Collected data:
▼▼▼

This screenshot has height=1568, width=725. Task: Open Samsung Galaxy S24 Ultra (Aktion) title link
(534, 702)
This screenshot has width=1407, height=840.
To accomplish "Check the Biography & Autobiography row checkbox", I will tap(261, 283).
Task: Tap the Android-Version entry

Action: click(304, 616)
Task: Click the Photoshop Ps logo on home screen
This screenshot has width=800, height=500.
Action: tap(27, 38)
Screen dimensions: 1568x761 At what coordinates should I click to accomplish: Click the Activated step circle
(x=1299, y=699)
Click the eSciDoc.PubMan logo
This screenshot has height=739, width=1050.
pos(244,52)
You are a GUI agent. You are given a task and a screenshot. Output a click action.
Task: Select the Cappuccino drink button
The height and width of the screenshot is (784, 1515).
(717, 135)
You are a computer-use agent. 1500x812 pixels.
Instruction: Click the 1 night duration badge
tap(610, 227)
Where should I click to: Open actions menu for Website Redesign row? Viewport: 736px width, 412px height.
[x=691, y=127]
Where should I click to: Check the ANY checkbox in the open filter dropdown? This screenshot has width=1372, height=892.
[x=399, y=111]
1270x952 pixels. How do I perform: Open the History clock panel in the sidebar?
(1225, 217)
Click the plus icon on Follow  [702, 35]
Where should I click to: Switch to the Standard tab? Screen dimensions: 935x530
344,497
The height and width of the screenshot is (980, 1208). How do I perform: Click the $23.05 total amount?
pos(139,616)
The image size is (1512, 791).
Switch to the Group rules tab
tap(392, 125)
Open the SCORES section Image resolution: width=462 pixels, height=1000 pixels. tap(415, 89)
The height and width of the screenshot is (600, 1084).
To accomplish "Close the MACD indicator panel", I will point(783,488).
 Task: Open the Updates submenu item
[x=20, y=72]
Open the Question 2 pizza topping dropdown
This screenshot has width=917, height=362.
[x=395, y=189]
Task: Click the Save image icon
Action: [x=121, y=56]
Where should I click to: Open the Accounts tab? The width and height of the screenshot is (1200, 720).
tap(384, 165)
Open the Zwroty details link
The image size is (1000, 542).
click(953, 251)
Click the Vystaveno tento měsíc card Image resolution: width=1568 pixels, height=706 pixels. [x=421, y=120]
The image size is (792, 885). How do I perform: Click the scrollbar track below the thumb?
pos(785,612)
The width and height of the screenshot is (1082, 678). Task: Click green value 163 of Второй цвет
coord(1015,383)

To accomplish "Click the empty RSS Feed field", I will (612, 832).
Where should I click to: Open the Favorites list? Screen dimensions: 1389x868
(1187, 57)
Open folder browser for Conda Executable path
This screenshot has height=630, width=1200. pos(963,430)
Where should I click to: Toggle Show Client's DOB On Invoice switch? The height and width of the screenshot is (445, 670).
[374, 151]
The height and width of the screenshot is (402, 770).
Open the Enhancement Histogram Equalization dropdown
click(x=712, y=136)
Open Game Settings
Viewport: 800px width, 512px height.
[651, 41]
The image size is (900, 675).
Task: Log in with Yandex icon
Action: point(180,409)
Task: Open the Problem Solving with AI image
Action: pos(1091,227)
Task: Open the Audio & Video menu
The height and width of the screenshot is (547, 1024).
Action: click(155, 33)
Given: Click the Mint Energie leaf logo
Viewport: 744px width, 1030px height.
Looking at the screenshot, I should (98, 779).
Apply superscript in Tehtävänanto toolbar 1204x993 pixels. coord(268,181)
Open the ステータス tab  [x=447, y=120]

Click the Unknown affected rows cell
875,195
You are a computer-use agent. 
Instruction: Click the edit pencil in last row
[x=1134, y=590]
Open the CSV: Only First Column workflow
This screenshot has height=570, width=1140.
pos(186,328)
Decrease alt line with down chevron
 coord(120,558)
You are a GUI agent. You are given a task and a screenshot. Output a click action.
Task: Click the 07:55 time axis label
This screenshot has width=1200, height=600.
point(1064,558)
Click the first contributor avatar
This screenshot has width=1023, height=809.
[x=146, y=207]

▲▲▲

Starting at the line with "Decrease alt line with down chevron", copy each line through the end of the data, both ends included, and give nothing else.

EXERCISE OUTPUT:
Decrease alt line with down chevron
 coord(120,558)
You are a GUI agent. You are given a task and a screenshot. Output a click action.
Task: Click the 07:55 time axis label
This screenshot has width=1200, height=600.
point(1064,558)
Click the first contributor avatar
This screenshot has width=1023, height=809.
[x=146, y=207]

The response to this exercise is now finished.